→ Source extract
****************************************
Thursday, 26 March 2015

Christian Boltanski


Christian Boltanski was born in paris, France in 1944.

Boltanski was a French sculptor, photographer, painter and film maker.

Boltanski in 1986, began creating mixed media/ material instillations with light as an essential concept. Using tin boxes, altar-like construction of framed and manipulated photographs of Jewish school children taken in Vienna in 1931 and was then used as a grim reminder of the mass murder of Jews by the Nazis. Boltanski’s work featured in an exhibition at Basel, Museum Gegenwartskunst, 1989. His enormous instillation titled ‘No man’s land’ (2010) at the Park Avenue Armory in New York, is a great example of how his constructions and installations trace the lives of the lost and forgotten.

 

Boltanski has participated in over 150 art exhibitions throughout the world. He has also had solo exhibitions at the New Museum (1988), the Kunstmuseum Liechtenstein, Magasin 3 in Stockholm, the La Maison Rouge gallery, Institut Mathildenhohe, the Kewenig Galerie, The muse d’art et d’histoire du judaisme and many more.
****************************************
→ Work instructions
- 1) From the passage on Christian Boltanski, quote everything starting with "Boltanski has participated" and going on through "and many more.".
- 2) According to the passage on Christian Boltanski, in how many art exhibitions around the world has he participated?

→ Given data
****************************************
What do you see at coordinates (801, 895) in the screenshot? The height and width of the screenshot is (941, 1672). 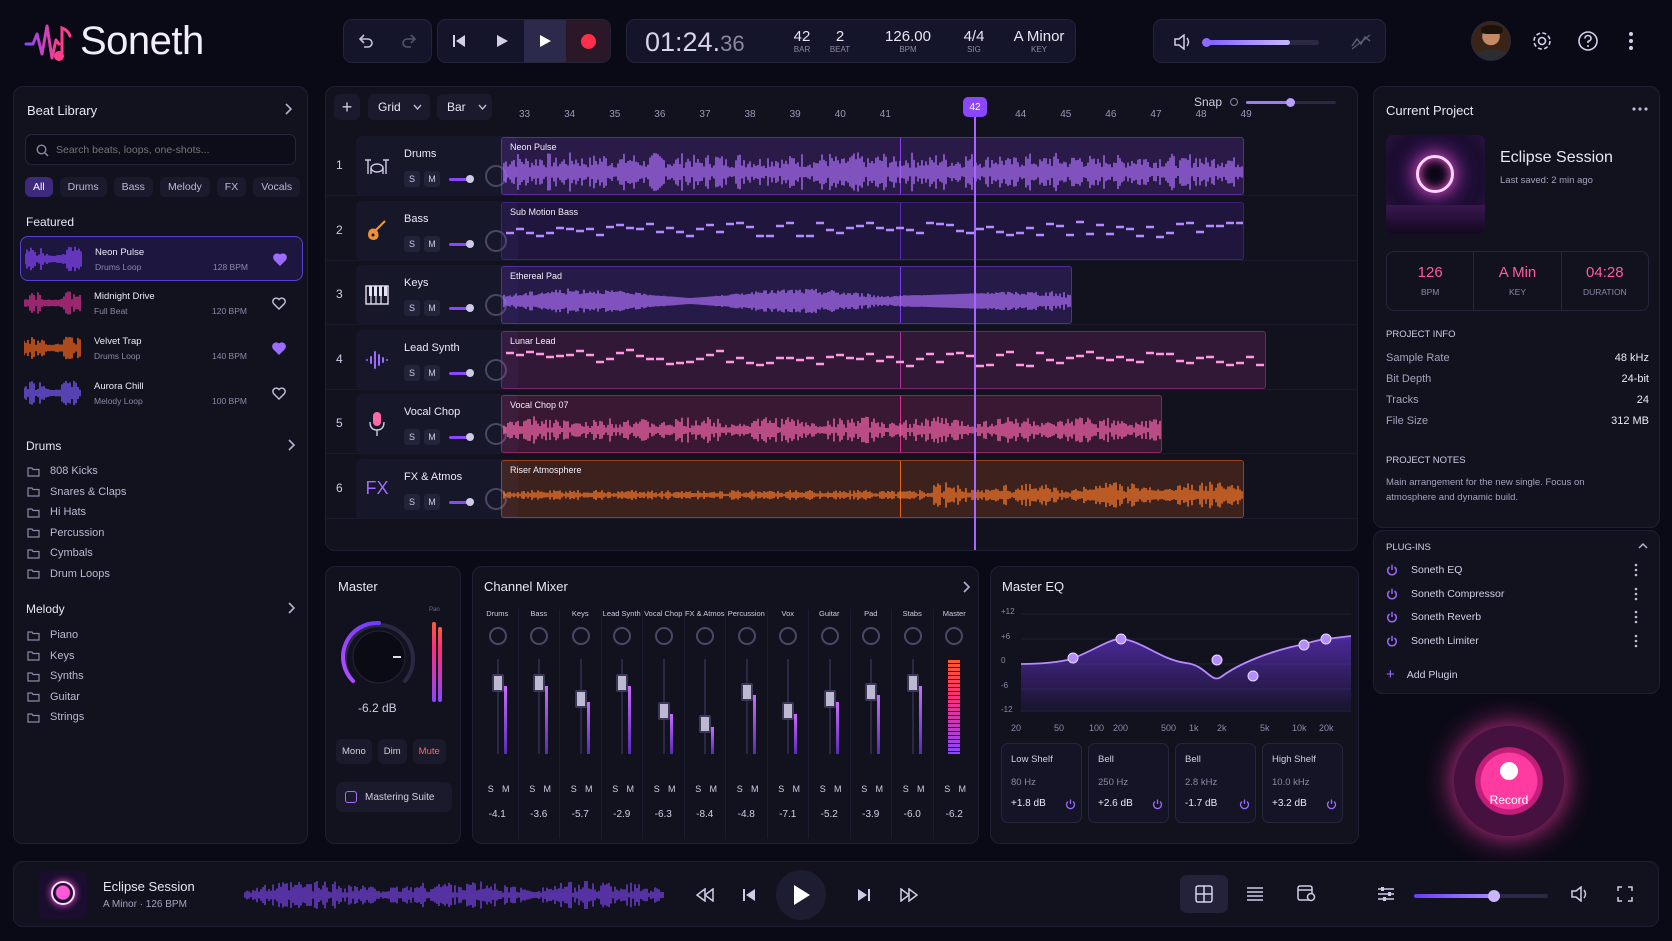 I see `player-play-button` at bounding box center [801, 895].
****************************************
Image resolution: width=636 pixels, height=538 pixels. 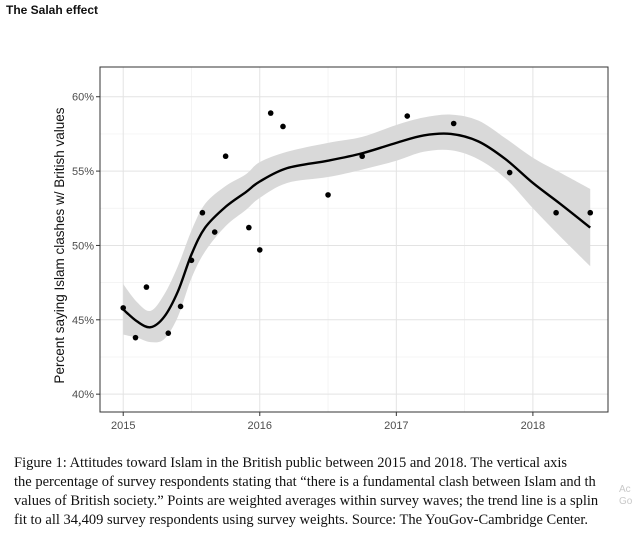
****************************************
→ Answer section
- 1)
Boltanski has participated in over 150 art exhibitions throughout the world. He has also had solo exhibitions at the New Museum (1988), the Kunstmuseum Liechtenstein, Magasin 3 in Stockholm, the La Maison Rouge gallery, Institut Mathildenhohe, the Kewenig Galerie, The muse d’art et d’histoire du judaisme and many more.

- 2) Over 150 art exhibitions.